In implementing the delta smelt biop, Reclamation failed to prepare a critical Environmental Impact Statement. Because of this failure, a federal district court ruled today that Reclamation violated the National Environmental Policy Act, resulting in a significant victory for those who have seen firsthand the biop's catastrophic environmental and economic consequences.  The decision is available here.

According to the court, Reclamation could not simply stand idle as it chose to implement the Fish and Wildlife Service's restrictive "Reasonable and Prudent Alternative":

FWS proposed an RPA that called for actions that commit federal water to smelt protection.  Reclamation was not 'bound' to accept the proposed RPA, but did so.  Resulting operations reduced 2008-09 water deliveries by several hundred thousand acre-feet.  In this case, actions speak louder than words.

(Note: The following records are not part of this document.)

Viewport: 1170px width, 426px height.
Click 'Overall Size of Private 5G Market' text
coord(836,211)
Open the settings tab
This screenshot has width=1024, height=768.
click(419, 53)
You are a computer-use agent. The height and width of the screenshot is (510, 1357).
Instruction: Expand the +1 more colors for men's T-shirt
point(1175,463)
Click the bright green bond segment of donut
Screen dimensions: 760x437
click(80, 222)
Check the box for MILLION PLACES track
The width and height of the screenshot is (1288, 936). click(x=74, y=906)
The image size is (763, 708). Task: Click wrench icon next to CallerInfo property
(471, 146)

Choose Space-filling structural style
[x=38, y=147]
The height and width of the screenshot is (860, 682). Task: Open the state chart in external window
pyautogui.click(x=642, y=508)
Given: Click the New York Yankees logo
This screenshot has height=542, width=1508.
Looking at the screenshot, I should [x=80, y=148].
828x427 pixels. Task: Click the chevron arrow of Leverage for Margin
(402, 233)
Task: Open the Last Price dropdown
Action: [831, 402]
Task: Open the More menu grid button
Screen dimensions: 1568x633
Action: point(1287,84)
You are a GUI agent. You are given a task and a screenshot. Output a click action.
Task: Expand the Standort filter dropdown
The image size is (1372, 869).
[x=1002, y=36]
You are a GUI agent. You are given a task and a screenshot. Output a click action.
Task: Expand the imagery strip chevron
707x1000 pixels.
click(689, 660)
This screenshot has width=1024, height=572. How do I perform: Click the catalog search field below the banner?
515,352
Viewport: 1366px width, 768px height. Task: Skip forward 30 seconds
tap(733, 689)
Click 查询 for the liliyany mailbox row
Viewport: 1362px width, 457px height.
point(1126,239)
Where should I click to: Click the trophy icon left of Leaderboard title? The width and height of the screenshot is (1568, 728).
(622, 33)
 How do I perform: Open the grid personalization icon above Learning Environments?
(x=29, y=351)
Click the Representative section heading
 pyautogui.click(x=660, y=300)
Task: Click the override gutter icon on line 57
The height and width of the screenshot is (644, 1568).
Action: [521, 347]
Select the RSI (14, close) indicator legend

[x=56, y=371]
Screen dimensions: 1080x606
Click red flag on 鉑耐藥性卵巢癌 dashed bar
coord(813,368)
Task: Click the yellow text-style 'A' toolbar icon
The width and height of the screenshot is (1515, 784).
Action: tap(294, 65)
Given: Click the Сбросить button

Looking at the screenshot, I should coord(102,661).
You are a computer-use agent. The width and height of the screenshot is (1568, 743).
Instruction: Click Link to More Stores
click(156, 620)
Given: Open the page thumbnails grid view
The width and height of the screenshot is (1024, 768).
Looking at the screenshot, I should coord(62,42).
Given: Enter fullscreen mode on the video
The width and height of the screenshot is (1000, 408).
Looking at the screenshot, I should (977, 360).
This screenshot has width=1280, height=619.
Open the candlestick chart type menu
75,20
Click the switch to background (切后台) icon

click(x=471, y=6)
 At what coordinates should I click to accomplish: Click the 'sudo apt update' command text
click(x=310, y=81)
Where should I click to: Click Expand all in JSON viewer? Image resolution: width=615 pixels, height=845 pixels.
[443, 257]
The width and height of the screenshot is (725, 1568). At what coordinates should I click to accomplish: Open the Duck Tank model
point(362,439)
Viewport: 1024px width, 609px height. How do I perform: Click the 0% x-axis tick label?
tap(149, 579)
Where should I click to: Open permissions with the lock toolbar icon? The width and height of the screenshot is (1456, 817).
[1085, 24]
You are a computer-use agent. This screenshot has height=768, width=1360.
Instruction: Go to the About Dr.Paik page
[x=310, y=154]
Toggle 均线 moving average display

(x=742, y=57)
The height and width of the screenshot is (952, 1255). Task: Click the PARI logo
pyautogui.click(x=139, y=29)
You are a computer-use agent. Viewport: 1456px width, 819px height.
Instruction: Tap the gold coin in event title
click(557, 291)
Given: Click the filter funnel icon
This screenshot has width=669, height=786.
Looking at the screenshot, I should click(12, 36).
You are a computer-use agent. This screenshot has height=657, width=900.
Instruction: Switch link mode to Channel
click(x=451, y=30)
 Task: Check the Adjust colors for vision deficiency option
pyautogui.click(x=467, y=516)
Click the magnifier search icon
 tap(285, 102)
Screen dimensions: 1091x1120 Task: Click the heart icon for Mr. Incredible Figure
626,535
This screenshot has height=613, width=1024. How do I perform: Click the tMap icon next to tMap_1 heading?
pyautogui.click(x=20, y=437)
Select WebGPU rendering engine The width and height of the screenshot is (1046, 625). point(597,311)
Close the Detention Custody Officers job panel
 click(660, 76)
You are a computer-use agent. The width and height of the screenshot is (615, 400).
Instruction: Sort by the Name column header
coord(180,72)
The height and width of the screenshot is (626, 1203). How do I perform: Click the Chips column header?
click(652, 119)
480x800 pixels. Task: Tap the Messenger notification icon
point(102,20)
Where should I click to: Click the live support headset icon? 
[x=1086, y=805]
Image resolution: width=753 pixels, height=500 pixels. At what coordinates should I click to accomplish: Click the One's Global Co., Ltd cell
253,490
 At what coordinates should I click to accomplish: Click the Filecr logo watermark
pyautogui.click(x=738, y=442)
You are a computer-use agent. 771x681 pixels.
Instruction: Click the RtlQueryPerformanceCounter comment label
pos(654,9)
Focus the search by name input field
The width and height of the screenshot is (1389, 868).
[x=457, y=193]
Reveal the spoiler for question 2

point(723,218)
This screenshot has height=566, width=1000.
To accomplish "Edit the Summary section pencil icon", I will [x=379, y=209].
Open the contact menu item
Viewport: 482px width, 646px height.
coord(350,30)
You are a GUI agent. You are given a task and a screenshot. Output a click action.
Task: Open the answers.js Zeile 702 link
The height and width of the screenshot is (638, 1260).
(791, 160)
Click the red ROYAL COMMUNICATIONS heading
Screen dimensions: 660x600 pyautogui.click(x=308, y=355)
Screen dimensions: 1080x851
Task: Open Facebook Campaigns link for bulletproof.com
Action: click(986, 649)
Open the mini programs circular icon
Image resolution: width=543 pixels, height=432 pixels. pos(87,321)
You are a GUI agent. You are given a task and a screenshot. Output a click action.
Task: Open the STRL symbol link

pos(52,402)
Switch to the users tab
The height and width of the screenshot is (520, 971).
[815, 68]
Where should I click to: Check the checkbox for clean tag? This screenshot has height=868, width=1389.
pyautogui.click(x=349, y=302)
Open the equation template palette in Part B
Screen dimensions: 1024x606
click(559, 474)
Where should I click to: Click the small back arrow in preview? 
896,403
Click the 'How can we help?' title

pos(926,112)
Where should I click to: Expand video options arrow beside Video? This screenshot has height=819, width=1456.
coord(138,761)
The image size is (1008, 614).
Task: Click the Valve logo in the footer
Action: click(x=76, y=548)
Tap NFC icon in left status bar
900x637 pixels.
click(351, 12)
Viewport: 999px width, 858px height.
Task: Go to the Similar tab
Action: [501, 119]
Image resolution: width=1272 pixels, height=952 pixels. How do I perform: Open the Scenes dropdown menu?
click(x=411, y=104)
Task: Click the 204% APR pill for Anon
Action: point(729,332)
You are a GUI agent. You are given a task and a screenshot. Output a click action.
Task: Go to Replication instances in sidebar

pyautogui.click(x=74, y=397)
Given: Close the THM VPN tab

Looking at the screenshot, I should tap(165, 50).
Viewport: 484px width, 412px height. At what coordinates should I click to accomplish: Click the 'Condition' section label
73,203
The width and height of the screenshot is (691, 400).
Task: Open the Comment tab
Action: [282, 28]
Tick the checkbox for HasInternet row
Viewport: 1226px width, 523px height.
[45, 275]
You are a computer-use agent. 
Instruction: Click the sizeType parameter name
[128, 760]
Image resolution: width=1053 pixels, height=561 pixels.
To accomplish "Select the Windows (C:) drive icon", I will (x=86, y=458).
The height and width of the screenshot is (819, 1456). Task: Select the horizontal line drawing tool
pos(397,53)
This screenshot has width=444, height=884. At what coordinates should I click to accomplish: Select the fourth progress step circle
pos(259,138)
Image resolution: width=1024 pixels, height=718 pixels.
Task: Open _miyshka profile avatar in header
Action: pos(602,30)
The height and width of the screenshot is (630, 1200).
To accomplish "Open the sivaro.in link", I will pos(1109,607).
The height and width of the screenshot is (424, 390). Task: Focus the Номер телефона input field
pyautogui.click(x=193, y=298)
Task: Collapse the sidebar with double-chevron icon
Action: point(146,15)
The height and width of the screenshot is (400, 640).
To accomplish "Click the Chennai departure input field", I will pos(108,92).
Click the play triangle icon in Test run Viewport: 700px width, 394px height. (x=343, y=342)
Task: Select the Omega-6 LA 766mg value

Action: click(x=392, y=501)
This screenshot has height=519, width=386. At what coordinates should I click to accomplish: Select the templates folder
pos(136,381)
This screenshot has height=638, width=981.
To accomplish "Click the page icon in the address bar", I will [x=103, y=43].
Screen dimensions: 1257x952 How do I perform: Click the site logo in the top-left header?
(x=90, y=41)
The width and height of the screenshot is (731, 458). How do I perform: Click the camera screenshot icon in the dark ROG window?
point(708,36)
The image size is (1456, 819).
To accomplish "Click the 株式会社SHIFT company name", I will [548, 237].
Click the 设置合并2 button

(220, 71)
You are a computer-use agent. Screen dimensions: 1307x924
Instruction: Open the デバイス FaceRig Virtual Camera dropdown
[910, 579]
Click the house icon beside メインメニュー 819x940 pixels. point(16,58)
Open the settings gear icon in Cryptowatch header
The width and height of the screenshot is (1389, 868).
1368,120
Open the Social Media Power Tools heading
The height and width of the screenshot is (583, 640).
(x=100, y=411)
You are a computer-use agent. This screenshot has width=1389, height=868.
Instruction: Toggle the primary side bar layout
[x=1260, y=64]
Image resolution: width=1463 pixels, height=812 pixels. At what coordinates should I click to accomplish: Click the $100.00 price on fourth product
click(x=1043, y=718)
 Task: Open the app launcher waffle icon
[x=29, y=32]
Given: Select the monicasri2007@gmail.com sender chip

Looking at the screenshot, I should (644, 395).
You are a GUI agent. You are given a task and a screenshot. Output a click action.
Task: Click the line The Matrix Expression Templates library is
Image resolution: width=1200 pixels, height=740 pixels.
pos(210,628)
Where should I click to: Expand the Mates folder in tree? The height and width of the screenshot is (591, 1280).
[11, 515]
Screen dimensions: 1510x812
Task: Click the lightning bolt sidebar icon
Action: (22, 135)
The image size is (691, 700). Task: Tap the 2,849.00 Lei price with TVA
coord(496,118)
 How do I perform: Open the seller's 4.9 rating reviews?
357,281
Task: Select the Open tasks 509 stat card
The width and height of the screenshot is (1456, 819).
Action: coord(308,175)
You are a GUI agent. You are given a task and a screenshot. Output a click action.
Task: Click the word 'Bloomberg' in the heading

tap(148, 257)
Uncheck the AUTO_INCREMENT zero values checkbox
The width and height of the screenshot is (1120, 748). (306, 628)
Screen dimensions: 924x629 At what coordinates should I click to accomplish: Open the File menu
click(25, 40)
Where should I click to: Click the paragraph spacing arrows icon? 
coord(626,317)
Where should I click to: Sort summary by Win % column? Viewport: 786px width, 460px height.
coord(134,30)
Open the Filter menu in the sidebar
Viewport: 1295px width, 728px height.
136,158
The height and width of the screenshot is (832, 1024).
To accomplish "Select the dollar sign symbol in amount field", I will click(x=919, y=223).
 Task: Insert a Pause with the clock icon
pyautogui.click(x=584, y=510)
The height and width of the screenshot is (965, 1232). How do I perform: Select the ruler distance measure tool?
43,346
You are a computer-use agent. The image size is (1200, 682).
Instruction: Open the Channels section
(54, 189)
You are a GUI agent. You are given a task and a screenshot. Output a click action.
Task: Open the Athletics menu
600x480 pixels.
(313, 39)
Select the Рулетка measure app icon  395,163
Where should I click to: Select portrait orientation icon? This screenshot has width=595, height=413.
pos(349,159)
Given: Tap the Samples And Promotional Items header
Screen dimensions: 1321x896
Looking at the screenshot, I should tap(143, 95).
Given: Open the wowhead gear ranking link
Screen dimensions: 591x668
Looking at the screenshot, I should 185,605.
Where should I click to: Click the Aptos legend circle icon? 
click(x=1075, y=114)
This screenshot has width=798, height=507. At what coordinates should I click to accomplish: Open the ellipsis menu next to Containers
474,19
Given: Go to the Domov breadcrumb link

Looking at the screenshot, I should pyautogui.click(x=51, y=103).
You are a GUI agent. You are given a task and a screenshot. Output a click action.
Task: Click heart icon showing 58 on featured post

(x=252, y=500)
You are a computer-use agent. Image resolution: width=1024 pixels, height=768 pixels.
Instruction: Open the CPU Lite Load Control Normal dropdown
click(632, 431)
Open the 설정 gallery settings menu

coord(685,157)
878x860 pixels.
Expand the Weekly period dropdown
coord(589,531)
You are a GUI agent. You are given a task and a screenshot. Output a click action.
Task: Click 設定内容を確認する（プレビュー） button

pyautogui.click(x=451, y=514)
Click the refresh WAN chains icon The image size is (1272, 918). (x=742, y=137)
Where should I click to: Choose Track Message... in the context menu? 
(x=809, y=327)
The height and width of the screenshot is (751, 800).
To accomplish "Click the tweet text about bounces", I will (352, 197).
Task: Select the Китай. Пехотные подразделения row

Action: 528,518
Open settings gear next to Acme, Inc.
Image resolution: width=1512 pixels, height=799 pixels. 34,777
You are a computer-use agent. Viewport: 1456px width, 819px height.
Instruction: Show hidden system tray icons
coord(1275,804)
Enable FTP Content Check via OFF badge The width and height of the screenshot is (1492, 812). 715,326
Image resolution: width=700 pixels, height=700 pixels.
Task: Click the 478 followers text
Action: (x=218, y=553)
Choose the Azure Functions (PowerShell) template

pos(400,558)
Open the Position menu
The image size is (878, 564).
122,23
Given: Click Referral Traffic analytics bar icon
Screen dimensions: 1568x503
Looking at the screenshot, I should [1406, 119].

Although the court's decision is a crucial step towards regulatory sanity, the extent to which it will result in more water for the San Joaquin Valley is not yet clear. NEPA is a procedural statute, meaning that Reclamation's eventual compliance with the law will not automatically return things to where they were before the delta smelt biop was issued.

That being said, the Ninth Circuit has noted that NEPA creates "a democratic decisionmaking structure that . . . is almost certain to affect the agency's substantive decisions." Oregon Natural Desert Ass'n v. Bureau of Land Mgt., 531 F.3d 1114, 1120 (9th Cir. 2008). In other words, Reclamation will be forced to reconsider whether delta smelt water cutbacks are indeed worth the human environmental costs. That a federal agency must more fully address the human impacts of the delta smelt restrictions is no small victory.

The exact meaning and consequences of today's decision will become more clear when the court conducts a remedies hearing on November 24.

Update: The hearing has been rescheduled to Thursday, Nov. 19, at 9:30AM.